Révision à la baisse

« Il existe des écarts importants des PMP selon les régions et les coupes Pathos sont revues systématiquement à la baisse : certains établissements qui n’étaient pas en convergence le sont désormais. La culture de la traçabilité dans les dossiers patients n’est pas maîtrisée, le rôle du médecin coordonnateur n’est pas valorisé », regrette Claudy Jarry, président de la Fédération nationale des associations de directeurs d’établissements et services pour personnes âgées (Fnadepa). Les responsables d’établissement sont à présent en attente de la parution du décret créant des commissions régionales de coordination médicale (article 81 de la LFSS 2011) afin que les coupes Pathos puissent faire l’objet d’une discussion contradictoire.

(1) La tarification de la part « soins » au sein des Ehpad repose sur les outils Aggir et Pathos. Le modèle Pathos, évalue le besoin en soins techniques.
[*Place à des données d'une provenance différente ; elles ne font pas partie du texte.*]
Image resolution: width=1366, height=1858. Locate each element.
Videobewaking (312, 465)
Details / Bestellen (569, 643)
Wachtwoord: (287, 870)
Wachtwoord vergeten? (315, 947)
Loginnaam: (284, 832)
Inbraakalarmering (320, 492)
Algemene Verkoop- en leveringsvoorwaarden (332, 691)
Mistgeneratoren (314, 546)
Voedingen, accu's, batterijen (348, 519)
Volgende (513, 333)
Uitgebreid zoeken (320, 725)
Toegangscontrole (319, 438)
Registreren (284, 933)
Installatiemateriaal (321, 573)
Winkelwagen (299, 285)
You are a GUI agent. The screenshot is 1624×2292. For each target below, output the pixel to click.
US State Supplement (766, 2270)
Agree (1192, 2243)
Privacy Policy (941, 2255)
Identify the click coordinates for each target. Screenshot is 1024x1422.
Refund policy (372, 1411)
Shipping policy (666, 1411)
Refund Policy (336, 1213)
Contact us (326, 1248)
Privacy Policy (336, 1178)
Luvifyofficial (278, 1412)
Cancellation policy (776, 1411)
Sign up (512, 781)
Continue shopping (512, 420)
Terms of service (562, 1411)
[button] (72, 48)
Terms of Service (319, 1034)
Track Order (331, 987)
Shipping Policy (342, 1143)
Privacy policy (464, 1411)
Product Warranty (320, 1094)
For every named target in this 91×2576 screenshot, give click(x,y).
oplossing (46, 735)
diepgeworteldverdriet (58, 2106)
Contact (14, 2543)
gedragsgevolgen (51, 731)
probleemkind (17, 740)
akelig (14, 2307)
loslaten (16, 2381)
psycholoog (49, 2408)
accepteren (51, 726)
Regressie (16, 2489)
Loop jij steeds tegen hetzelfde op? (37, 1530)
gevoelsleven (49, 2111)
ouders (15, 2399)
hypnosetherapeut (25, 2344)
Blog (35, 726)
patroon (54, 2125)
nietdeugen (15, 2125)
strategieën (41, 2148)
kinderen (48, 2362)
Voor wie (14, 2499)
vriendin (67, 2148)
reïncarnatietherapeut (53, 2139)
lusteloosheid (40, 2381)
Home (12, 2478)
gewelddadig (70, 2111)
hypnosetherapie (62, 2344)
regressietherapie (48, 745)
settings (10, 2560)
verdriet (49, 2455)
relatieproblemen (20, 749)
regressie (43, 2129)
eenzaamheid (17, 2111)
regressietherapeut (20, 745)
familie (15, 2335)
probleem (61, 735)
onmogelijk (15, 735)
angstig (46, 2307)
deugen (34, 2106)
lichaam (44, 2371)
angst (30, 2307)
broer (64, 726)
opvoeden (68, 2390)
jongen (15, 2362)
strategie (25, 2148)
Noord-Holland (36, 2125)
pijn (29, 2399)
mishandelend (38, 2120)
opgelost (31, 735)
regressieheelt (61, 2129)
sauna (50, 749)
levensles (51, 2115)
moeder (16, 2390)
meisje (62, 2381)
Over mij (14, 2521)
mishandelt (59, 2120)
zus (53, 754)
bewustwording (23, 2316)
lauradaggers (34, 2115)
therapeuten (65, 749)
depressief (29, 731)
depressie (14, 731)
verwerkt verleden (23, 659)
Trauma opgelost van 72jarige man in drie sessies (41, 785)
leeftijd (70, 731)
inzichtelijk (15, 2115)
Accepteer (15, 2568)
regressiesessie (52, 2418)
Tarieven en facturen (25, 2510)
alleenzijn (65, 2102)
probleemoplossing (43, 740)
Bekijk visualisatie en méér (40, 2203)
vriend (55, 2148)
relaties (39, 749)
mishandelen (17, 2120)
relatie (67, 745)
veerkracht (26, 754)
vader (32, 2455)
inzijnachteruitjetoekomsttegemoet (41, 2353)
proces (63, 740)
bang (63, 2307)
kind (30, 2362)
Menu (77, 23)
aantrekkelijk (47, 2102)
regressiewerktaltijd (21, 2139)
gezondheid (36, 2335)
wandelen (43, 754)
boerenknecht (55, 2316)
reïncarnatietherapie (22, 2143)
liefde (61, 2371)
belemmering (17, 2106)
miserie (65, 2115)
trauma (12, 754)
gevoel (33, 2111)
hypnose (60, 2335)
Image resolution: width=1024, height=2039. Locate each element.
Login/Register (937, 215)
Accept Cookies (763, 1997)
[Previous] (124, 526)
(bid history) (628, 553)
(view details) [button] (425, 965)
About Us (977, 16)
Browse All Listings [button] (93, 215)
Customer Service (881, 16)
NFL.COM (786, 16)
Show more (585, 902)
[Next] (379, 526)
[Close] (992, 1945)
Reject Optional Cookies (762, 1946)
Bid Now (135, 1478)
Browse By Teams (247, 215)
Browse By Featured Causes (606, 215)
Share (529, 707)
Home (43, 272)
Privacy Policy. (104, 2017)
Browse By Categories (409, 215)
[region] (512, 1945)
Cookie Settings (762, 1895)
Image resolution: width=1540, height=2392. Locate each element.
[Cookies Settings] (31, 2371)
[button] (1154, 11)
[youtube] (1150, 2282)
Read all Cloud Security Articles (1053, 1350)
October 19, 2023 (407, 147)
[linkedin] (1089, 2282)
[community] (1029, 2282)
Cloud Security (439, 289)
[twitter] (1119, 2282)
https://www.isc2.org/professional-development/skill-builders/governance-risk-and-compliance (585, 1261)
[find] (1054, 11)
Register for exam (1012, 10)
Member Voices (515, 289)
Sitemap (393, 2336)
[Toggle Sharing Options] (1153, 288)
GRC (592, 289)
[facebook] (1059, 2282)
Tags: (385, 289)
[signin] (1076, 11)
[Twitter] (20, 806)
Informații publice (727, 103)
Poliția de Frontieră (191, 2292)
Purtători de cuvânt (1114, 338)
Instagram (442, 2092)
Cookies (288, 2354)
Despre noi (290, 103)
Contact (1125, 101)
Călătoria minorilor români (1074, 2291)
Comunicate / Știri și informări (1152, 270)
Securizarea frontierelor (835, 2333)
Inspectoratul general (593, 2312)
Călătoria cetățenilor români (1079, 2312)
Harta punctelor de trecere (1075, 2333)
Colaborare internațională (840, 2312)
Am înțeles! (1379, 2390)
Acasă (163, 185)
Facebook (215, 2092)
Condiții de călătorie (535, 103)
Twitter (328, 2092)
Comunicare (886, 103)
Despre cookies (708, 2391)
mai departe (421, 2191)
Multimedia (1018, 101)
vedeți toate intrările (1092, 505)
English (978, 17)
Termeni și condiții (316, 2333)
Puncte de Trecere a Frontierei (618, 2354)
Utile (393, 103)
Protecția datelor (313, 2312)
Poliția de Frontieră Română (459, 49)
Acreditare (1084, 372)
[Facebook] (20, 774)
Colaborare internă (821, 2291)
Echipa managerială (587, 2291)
Il est complété par le modèle Aggir qui, lui, évalue le besoin en soins de base.

Qualité + efficience =
dotations supplémentaires ?

Améliorer la qualité et l’efficience des soins ou limiter le recours à l’hospitalisation des résidents : tel est l’objectif visé par les expérimentations qui seront conduites, à compter de cette année et pour une durée maximale de trois ans, au sein d’Ehpad volontaires, sélectionnés par les Agences régionales de santé. Concrètement, l’article 37 de la Loi de financement de la sécurité sociale 2012 prévoit une majoration et non plus une modulation du forfait global relatif aux soins des établissements accueillant des personnes âgées dépendantes en fonction d’indicateurs de qualité et d’efficience dont la liste sera fixée par décret. « Cet article ne doit pas être utilisé comme un ersatz de tarification », avertit  Alain Villez, conseiller à l’Union nationale interfédérale des œuvres et organismes privés sanitaires et sociaux (Uniopss). « Une fois que tous les établissements seront justement dotés au regard de leur PMP et de leur GMP, on pourra comparer. Il existe actuellement des différences de dotations allant de un à trois. Il faut d’abord finir la réforme de la tarification des Ehpad avant de commencer un travail sur la qualité et l’efficience », considère Florence Arnaiz-Maumé, déléguée générale du Synerpa, fédération de maisons de retraite privées et des établissements pour personnes âgées.
Les modalités de mise en œuvre de ces expérimentations seront définies par un cahier des charges approuvé par décret du Conseil d’Etat. Un bilan annuel devra être transmis au Parlement ainsi qu’un rapport d’évaluation en vue d’une éventuelle généralisation de ces indicateurs pour les dotations soins des Ehpad.

 

L’état de santé des résidents

Selon l’enquête « EHPA 2007 », menée par la Direction de la recherche, des études, de l’évaluation et des statistiques (Drees) auprès des Établissements d’hébergement pour personnes âgées (EHPA), plus de huit résidents sur dix souffrent d’au moins une affection neuropsychiatrique, plus d’un tiers présentent un syndrome démentiel et/ou un état dépressif et environ un quart un état anxieux et/ou des troubles du comportement. Par ailleurs, les trois quarts des résidents sont atteints d’au moins une affection cardiovasculaire, l’hypertension artérielle étant la plus fréquente. Au total, en moyenne, les résidents cumulent six pathologies, essentiellement des pathologies chroniques stabilisées.

Par ailleurs, environ quatre résidents sur dix ont une déficience intellectuelle, quatre sur dix une déficience du comportement et quatre sur dix, une déficience motrice. Enfin, les personnes âgées vivant en institution consomment en moyenne 6,5 médicaments par jour.